Exactly how many lines in the entries contain "height"? Give that number alone.

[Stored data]

-----

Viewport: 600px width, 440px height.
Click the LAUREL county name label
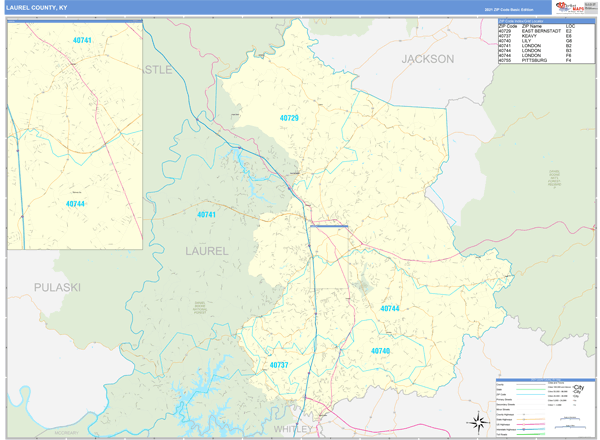click(x=206, y=250)
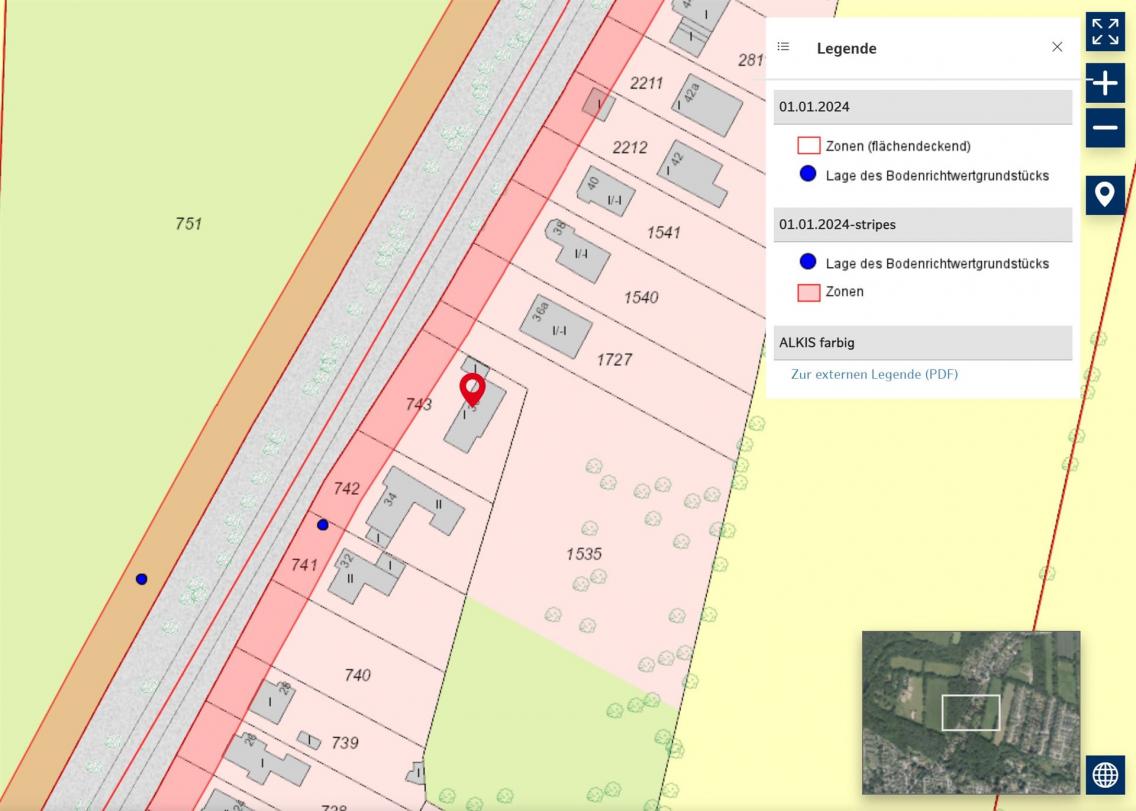Screen dimensions: 1136x811
Task: Select the 01.01.2024-stripes legend header
Action: coord(922,225)
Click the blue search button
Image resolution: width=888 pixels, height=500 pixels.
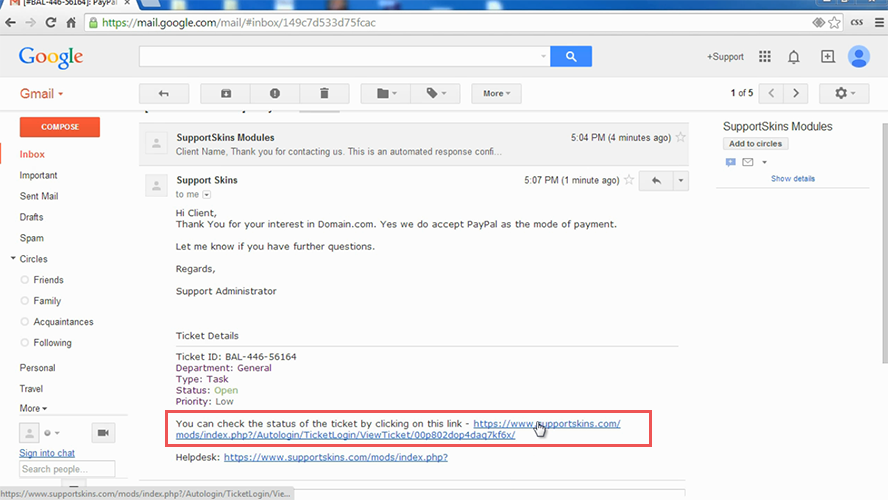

-----

### Task answer
2